**WORK REQUIRED:** Can you repeat, word for word, the part of the passage on Chapter 13 bankruptcy that opens with the words containing "CONCLUSION – Community" and closes with "bankruptcy filed under?"?

**READING PASSAGE:**
==*==

Like with a Chapter 7 filing, a
bankruptcy trustee is appointed at the time of the
Chapter 13 filing. However, the Chapter 7 Trustee will
rarely be responsible for receiving a string of payments
from the debtor and distributing them to the creditors.
In a Chapter 13 context, unless the order confirming
that debtor’s plan provides otherwise, the debtor is
required to make its payments to the Chapter 13 Trustee
who in turn distributes the payments to each of the
creditors.
The involvement of the Chapter 13
Trustee can often delay the payment of assessments
further and can also lead to confusion regarding which
payments or portions thereof are intended to be applied
to “pre-petition” debt and what amount is to be applied
to debt or assessments which accrue after the filing of
the bankruptcy petition. It is very important that
community associations have a detailed accounting of the
payments received and how those payments were applied to
the delinquent assessments.
What Can Community Associations
Do When the Plan does not Provide for their Secured
Interest or When the Debtor Does Not Make the Chapter 13
Plan payments?
Objections to Chapter 13 Plan
- In addition to Monitoring the Case, Filing a Proof
of Claim (usually beneficial in Chapter 13 cases),
and contemplating a Motion for Relief from the
Automatic Stay, community associations faced with
Chapter 13 bankruptcies should also contemplate filing
objections to the debtor’s proposed plan. Grounds for
objecting to the plan include the debtor’s failure to
provide for the delinquent assessments as a secured
claim and/or failure to provide for ongoing
post-petition payments to the association. Community
associations may also wish to object to the rate at
which any delinquency is being repaid relative to
payments made to the other creditors. The Community
association may also wish to object to any provision in
the plan that would modify or extinguish the community
association’s right to foreclose on the Property in the
event of future delinquencies.
CONCLUSION – Community associations
must be very careful when dealing with bankruptcies. The
penalties for violating the automatic stay and/or the
discharge order can be very severe. Accordingly,
community associations faced with bankrupt debtors
should immediately stop all collection activities and
monitor the bankruptcy with the following questions in
mind?
1)
Which chapter is the bankruptcy filed under?
Chapter 7 or Chapter 13?
2)
What is the status of the case? Has the debtor
received a discharge already?
3)
Is it worthwhile to file a proof of claim?
4)
Would the debtor entertain a reaffirmation
agreement?
5)

==*==

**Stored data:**

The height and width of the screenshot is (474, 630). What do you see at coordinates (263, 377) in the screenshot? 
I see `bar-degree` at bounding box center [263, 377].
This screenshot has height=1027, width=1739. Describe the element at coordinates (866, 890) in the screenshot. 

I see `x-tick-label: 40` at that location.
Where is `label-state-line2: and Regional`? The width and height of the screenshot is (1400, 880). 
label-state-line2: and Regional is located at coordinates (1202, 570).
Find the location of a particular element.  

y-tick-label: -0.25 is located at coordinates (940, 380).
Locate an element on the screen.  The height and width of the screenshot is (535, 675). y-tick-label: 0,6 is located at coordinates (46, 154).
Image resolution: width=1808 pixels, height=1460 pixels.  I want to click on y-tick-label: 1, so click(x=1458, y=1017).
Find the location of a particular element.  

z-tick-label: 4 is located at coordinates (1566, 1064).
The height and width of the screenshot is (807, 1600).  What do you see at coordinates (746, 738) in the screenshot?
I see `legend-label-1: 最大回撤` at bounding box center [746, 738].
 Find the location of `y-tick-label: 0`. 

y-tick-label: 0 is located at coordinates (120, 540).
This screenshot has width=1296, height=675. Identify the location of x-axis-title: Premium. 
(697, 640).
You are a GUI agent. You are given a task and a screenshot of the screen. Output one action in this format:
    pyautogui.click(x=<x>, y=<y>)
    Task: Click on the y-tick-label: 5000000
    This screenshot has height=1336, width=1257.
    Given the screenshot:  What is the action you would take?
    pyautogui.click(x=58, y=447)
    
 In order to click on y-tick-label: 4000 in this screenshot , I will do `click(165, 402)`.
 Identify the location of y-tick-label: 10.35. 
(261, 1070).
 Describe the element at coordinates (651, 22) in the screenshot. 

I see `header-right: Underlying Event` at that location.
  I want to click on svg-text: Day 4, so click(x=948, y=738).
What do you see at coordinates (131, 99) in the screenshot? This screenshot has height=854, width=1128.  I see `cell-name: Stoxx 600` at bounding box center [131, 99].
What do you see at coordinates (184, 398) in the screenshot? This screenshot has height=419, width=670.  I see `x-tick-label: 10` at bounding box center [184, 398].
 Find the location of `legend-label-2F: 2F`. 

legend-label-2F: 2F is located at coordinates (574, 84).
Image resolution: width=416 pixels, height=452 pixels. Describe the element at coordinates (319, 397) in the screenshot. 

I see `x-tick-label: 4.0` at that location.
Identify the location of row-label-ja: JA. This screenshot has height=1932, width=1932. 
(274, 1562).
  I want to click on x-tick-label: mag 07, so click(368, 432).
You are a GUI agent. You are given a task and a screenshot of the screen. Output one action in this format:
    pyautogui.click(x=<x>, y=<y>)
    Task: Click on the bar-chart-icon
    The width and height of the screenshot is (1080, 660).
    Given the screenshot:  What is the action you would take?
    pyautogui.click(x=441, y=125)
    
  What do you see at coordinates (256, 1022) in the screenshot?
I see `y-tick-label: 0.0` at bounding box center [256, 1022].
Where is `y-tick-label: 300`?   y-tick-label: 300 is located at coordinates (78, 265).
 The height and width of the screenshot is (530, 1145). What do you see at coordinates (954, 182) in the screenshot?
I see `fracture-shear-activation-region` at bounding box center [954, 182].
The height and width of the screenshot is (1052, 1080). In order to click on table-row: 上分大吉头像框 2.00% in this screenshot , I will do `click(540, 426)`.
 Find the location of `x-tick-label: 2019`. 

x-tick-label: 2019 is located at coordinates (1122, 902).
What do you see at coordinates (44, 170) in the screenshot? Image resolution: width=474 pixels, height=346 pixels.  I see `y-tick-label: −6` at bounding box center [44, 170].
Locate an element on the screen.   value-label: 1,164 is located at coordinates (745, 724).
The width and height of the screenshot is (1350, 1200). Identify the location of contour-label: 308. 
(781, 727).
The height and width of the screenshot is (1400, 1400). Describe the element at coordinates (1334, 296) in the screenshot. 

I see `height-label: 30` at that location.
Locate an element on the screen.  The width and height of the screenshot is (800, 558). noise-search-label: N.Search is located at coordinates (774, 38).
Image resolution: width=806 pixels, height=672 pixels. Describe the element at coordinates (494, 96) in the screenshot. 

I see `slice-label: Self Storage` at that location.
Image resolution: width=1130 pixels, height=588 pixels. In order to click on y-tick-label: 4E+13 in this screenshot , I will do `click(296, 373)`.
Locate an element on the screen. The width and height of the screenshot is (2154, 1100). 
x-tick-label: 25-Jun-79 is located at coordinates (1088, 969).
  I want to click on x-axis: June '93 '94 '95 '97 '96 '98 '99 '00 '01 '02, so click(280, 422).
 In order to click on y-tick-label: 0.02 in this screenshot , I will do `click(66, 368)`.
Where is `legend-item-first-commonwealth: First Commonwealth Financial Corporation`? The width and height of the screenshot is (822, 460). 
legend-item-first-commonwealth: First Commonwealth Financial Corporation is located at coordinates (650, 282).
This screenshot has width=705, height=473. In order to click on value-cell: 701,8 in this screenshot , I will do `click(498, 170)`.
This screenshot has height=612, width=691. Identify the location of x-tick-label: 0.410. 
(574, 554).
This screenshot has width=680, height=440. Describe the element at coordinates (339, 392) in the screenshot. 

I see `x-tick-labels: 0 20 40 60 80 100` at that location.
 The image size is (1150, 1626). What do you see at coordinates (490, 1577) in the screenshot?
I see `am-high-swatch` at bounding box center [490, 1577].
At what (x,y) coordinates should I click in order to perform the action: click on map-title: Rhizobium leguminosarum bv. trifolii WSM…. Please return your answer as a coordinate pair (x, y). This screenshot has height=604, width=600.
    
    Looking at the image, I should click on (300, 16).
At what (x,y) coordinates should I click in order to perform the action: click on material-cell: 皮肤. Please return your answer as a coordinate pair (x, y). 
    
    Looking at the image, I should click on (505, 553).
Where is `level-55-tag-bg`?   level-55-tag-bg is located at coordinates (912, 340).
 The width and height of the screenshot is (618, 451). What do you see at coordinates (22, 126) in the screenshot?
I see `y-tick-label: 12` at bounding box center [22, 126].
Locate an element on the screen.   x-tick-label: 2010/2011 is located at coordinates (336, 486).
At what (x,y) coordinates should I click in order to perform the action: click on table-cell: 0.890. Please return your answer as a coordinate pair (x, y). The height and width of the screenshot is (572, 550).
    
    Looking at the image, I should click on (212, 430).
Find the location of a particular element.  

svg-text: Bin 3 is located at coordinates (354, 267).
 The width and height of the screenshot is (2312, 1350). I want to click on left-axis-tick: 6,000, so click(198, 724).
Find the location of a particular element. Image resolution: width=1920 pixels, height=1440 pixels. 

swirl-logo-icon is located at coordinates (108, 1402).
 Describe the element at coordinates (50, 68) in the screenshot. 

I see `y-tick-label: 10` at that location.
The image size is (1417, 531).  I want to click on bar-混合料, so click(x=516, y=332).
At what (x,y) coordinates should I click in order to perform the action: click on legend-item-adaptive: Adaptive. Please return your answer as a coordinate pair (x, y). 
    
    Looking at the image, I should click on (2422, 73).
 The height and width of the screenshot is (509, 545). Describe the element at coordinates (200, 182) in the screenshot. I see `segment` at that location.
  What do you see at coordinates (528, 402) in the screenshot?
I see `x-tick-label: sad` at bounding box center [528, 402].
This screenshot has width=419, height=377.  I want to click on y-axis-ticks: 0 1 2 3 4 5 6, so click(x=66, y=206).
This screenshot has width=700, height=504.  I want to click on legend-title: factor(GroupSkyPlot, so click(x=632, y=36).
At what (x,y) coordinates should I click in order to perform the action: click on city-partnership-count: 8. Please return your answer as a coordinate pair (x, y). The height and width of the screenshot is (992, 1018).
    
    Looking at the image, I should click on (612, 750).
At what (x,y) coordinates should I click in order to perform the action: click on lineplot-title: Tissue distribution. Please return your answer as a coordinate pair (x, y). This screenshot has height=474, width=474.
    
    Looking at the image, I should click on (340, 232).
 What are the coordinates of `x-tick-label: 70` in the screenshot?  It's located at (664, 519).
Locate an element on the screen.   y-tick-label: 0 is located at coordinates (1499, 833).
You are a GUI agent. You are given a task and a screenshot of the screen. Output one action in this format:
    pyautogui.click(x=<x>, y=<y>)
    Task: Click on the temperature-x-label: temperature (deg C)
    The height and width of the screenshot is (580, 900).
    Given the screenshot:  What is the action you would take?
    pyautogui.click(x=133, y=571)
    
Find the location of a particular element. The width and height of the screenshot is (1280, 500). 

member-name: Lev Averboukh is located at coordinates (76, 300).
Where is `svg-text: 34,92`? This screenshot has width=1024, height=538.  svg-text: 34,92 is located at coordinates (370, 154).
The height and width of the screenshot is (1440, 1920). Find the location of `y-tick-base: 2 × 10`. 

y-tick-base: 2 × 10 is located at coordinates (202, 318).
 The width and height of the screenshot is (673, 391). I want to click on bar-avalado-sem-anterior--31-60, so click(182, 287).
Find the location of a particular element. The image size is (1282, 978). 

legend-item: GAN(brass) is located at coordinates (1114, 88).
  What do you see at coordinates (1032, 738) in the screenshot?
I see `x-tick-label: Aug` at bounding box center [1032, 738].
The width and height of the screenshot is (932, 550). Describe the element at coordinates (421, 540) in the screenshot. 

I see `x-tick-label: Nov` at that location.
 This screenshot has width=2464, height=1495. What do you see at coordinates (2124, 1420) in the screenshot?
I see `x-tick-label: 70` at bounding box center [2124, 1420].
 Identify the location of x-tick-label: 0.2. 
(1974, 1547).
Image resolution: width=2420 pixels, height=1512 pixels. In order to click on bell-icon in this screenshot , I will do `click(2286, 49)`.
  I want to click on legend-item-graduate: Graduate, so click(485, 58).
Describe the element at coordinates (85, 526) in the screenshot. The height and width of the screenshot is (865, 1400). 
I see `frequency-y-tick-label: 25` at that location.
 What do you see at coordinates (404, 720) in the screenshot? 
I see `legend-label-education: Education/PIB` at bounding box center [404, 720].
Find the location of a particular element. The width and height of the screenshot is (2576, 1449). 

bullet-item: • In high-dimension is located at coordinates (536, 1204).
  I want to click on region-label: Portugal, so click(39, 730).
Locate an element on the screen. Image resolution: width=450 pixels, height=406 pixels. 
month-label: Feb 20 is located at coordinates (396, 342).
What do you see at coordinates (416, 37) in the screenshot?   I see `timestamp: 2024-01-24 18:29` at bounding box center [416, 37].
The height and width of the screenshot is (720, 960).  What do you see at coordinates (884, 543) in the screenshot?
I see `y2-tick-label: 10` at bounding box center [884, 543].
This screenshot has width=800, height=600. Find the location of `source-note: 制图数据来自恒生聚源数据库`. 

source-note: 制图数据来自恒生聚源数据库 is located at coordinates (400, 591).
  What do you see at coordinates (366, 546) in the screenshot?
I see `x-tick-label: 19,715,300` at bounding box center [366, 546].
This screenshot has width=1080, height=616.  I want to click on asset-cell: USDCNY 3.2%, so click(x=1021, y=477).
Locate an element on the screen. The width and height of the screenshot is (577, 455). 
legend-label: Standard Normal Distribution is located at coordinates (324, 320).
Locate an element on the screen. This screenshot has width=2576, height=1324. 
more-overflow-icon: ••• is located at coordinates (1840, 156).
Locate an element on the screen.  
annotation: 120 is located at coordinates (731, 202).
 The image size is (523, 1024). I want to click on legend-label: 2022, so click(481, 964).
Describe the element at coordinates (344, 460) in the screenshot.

==*==

**ANSWER BOX:**
CONCLUSION – Community associations
must be very careful when dealing with bankruptcies. The
penalties for violating the automatic stay and/or the
discharge order can be very severe. Accordingly,
community associations faced with bankrupt debtors
should immediately stop all collection activities and
monitor the bankruptcy with the following questions in
mind?
1)
Which chapter is the bankruptcy filed under?